勤務日数や就労時間の短縮で、ライフスタイルが変わる可能性も(写真はイメージ)

  週の前半は東京で働き、後半を地方で暮らすといったライフスタイルが注目を集めるようになっている。勤務日数や就労時間の短縮が進めば、こうした生き方もさらに広がるだろう。定年後に地方へ移住して余生を送るというシナリオではなく、現役世代のうちから複数の活動拠点を行き来して地域コミュニティーに関わり、地方創生に貢献することも可能となる。

 また、時間を拘束されない働き方や短時間勤務を前提とした働き方は、あらゆる人々にとって自分に合った就労形態を選べるようになる。働き方が柔軟になれば、シニアや女性をはじめとする潜在的労働力の活用が促進される。また、より生産性の高い業種に労働力がシフトし、社会の活性化につながる。

「週3日勤務」が生む、優秀な社員

  冒頭に紹介した未来工業の1か月の実働時間を計算すると135.9時間になる。厚生労働省の毎月勤労統計調査による同業種の平均値166.5時間と比較すると、週5日でフルタイムを前提とする勤務形態でありながら、企業に拘束される時間が1年間で367時間(約15日)も少ない。
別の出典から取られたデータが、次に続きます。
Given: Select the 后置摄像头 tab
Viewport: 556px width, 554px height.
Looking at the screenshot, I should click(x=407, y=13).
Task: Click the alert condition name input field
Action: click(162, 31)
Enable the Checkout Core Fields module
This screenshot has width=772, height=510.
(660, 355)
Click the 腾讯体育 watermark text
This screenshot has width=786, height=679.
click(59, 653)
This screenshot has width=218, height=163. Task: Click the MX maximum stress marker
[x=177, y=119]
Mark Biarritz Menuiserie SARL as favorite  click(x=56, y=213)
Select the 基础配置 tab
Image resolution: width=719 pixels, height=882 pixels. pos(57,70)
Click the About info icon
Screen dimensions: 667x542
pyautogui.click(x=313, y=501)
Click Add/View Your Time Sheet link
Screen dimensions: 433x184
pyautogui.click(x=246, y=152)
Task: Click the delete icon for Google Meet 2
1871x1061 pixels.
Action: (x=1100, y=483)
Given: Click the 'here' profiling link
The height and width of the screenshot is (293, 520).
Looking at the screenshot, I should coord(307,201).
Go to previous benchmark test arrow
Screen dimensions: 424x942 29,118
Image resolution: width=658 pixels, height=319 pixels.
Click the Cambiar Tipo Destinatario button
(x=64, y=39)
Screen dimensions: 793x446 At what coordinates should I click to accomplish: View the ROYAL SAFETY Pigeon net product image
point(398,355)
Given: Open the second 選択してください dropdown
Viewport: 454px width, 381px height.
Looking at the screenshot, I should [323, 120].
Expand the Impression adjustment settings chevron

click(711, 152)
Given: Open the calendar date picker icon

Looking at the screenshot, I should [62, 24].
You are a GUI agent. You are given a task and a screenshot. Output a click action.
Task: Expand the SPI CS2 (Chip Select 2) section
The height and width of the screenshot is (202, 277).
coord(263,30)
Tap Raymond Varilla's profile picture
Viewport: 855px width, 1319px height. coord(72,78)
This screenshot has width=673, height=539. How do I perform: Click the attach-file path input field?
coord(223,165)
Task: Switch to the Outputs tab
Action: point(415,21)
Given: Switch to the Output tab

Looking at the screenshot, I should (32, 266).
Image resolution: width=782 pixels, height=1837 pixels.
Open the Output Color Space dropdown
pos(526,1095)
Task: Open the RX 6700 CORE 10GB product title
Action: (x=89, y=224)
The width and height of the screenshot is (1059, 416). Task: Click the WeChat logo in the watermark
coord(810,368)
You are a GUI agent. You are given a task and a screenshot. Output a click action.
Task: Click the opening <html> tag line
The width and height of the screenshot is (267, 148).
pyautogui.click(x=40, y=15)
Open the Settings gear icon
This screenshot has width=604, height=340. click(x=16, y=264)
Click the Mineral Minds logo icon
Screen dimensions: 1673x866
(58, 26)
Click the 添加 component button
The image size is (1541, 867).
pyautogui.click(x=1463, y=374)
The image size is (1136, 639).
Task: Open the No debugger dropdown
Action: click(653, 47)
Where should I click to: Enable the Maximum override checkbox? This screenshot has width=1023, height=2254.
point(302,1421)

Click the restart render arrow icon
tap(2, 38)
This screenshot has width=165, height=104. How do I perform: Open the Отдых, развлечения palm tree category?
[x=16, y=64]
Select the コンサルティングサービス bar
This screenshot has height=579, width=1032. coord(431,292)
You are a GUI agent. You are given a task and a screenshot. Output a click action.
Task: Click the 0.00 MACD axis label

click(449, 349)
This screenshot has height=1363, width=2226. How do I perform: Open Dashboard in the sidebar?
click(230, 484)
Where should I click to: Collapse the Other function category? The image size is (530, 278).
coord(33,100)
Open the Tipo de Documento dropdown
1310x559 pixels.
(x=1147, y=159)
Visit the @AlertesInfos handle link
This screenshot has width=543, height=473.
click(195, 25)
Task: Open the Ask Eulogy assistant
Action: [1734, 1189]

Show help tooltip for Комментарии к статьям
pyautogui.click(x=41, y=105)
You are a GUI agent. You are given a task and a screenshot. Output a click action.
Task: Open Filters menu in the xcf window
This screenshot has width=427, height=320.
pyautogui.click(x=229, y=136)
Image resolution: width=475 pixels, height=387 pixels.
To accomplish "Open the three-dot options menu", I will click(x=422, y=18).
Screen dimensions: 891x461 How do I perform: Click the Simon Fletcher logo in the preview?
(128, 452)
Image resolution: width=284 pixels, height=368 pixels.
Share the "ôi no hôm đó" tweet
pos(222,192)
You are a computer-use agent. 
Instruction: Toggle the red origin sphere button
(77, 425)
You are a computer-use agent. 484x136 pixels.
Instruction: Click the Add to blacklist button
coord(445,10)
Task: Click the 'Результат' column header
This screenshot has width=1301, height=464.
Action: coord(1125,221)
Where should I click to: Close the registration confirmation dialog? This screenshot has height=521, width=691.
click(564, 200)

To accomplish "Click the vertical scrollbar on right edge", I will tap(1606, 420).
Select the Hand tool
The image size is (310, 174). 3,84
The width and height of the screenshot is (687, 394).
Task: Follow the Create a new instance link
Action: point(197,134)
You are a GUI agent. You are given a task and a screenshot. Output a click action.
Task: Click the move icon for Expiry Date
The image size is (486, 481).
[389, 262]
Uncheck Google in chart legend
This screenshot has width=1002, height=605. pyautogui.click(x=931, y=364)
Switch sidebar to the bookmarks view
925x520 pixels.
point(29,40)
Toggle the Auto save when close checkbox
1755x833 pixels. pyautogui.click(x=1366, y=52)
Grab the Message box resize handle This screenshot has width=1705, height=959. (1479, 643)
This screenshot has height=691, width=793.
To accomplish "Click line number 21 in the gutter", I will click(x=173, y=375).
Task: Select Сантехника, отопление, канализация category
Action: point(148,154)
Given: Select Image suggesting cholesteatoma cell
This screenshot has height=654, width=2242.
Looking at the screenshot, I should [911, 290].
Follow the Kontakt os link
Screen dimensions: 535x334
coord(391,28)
 たとえば「週3日勤務」のように一つの企業で働く時間が短くなる、あるいは企業による束縛や干渉を受けず就労時間を自分で決めることができるとしよう。あなたは、それ以外の時間を何に使うだろうか。他の企業で働く、勉強する、家族や友人と過ごす、趣味に没頭する、地域コミュニティーの一員として活動する……。もちろん企業でさらに働き、その道を究める、という選択肢があってもよい。

 未来工業創業者の故山田氏は「(社員には)自分の好きなことに時間を使ってほしい」「自分の時間を大切にしてほしい」と語った。企業が定める就労時間の制約がなくなる、または小さくなることは、企業からの自立を意味する。選択権が自分にあるならば、自らの時間の使い方すなわち生き方をデザインする意欲と実現する力を持たなければならない。自由にはある種の厳しさが伴っていることも忘れてはならない。

 副業を規制し、就労時間外までも社員を縛るという企業のマネジメントは過去のものとなるだろう。社員のやる気、生産性、創造性を最大限に引き出すマネジメントの根底にあるのは、企業と社員の信頼関係といえる。副業、兼業の奨励も同様であり、企業は社員を信頼して、その自律性を尊重する。企業には、人材を成長させる機会の提供と自律性の高い社員を引きつけてつなぎとめる魅力、すなわち個人の力を引き出す仕組みが必要となる。

 企業に依存せず、主体的に考え行動できる多様な価値観を持った人材が集い、自律的に働くことができる組織こそが、創造力を発揮し、時代の変化に応じて変革し続けることができるのではないだろうか。